## Wordnet Lemmatizer
Lemmatization technique is like stemming. The output we will get after lemmatization is called ‘lemma’, which is a root **word** rather than root **stem**, the output of stemming. After lemmatization, we will be getting a valid word that means the same thing.

NLTK provides WordNetLemmatizer class which is a thin wrapper around the wordnet corpus. This class uses morphy() function to the WordNet CorpusReader class to find a lemma.

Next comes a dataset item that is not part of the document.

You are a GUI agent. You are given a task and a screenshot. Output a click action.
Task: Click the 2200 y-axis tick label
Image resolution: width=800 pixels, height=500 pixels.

Let us understand it with an example −


In [1]:
## Q&A,chatbots,text summarization
from nltk.stem import WordNetLemmatizer

In [2]:
lemmatizer=WordNetLemmatizer()

In [4]:
import nltk
nltk.download('wordnet')

[nltk_data] Downloading package wordnet to C:\Users\Artur
[nltk_data]     Dragunov\AppData\Roaming\nltk_data...


True

In [5]:
'''
POS- 
Noun-n
verb-v
adjective-a
adverb-r
'''
lemmatizer.lemmatize("going",pos='v')

'go'

In [6]:
words=["eating","eats","eaten","writing","writes","programming","programs","history","finally","finalized"]

In [7]:
for word in words:
    print(word+"---->"+lemmatizer.lemmatize(word,pos='v')) # by default, lemmatize(word,pos='n')

eating---->eat
eats---->eat
eaten---->eat
writing---->write
writes---->write
programming---->program
programs---->program
history---->history
finally---->finally
finalized---->finalize


In [8]:
lemmatizer.lemmatize("goes",pos='v')

'go'

In [9]:
lemmatizer.lemmatize("fairly",pos='v'),lemmatizer.lemmatize("sportingly")

('fairly', 'sportingly')

Full example with NLTK

💡 In Practice:
- You tokenize the text.
- You POS-tag each token.
- You map POS tags to the format WordNet expects.
- Then you lemmatize with that info.

Tools like spaCy simplify this even more — it has built-in lemmatization with POS tagging.

In [11]:
import nltk
from nltk.stem import WordNetLemmatizer
from nltk.corpus import wordnet
from nltk import pos_tag, word_tokenize

nltk.download('punkt')
nltk.download('averaged_perceptron_tagger_eng')
nltk.download('wordnet')

# Map NLTK POS tags to WordNet format
def get_wordnet_pos(treebank_tag):
    if treebank_tag.startswith('J'):
        return wordnet.ADJ
    elif treebank_tag.startswith('V'):
        return wordnet.VERB
    elif treebank_tag.startswith('N'):
        return wordnet.NOUN
    elif treebank_tag.startswith('R'):
        return wordnet.ADV
    else:
        return wordnet.NOUN  # default fallback

lemmatizer = WordNetLemmatizer()

text = "The striped bats are hanging on their feet for best"
tokens = word_tokenize(text)
tagged = pos_tag(tokens)

lemmatized = [lemmatizer.lemmatize(word, get_wordnet_pos(pos)) for word, pos in tagged]

print(lemmatized)
# Output: ['The', 'striped', 'bat', 'be', 'hang', 'on', 'their', 'foot', 'for', 'good']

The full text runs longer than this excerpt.